Arriving smartly at the forte after a long, suspenseful opening crescendo, conductor and orchestra announced they were back in business, the strings wrapping their silvery “period” tone around Schubert’s phrases, the tutti attacks firing on all cylinders. This was not a performance about how the piece ought to sound—this was the piece.

Crawford put his stamp on the first movement’s development with a leisurely tempo that emphasized its portentous character. One likes to think it was the concentration and commitment of the performance that prompted the audience, previously of the new clap-between-movements persuasion, to sit silently between Schubert’s movements while the two natural-horn players took apart and reassembled their instruments to remove excess moisture. (Their buttery playing all evening was worth the wait.)

Crawford and his players outdid themselves in the Andante con moto, which completes this incomplete symphony so beautifully. The con moto pulse never flagged, whether the music was tiptoeing or marching. Meanwhile, the players seemed to catch every subtlety of Schubert’s harmony–even making the listener aware of the double-function notes, those moments where the composer simultaneously resolved one progression and embarked on the next.

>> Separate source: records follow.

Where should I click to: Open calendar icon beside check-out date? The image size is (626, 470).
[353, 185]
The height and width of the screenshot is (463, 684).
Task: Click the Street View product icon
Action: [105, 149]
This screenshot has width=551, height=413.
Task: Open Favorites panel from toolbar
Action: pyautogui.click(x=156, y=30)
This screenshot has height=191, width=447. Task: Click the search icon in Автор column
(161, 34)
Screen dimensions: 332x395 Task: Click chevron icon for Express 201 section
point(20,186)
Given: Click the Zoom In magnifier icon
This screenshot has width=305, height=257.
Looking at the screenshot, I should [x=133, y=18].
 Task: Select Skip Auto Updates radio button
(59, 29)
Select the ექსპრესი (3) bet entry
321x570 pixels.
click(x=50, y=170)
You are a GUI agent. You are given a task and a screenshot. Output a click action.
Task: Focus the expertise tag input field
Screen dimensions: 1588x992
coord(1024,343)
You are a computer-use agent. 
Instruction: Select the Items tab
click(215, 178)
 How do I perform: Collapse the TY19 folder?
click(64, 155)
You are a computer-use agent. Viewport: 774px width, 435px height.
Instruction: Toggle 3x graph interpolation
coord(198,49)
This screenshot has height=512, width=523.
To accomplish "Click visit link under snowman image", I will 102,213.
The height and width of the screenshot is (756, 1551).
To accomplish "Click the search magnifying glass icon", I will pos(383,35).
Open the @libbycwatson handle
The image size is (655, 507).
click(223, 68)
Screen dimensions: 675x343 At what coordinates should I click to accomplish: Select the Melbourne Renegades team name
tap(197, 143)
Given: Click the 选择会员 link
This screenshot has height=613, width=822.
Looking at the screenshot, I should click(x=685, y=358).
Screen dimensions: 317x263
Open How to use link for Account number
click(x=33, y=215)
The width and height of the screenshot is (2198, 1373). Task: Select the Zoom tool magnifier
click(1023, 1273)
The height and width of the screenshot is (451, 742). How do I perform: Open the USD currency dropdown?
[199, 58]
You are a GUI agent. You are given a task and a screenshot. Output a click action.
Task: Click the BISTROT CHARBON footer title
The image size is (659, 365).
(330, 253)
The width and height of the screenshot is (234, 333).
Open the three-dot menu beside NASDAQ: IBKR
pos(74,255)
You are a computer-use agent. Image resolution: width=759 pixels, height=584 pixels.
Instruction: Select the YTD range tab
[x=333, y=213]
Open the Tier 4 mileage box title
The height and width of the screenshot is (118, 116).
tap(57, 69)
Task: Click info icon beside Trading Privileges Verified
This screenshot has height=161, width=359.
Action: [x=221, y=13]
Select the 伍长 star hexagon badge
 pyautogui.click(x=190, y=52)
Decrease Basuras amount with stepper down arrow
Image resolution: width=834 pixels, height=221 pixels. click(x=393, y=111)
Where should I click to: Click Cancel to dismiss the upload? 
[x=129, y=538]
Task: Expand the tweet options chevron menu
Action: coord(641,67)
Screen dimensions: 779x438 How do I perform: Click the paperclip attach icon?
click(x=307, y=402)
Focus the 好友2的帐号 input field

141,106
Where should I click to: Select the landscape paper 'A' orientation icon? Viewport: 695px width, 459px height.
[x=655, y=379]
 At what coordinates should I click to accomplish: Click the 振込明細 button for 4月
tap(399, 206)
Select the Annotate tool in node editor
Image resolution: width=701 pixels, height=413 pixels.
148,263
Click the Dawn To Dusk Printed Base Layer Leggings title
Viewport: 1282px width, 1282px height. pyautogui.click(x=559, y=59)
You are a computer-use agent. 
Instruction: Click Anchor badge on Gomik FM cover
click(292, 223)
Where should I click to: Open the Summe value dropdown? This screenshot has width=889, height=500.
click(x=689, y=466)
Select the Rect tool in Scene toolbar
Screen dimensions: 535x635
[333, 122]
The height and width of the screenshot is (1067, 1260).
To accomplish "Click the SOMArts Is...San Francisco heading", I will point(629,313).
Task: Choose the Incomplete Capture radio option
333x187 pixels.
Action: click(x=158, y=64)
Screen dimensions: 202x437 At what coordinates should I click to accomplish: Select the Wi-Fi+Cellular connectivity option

One wonders what it would take to give a symphony by Ries the kind of vibrant presence Schubert’s music enjoyed in Saturday’s concert. The answer is probably a lifetime in the conductor’s and players’ ears.


One Response to “Contralto Amereau lifts American Classical Orchestra with Brahms’ “Alto Rhapsody””

  1. Posted Mar 26, 2018 at 9:53 pm by Douglas

    I read this review with great joy. I was at this performance with a friend & we were both mesmerized by Ms. Amereau’s performance. Beauty, Drama & Talent in one package studded with leaves of gold & silver. Wow!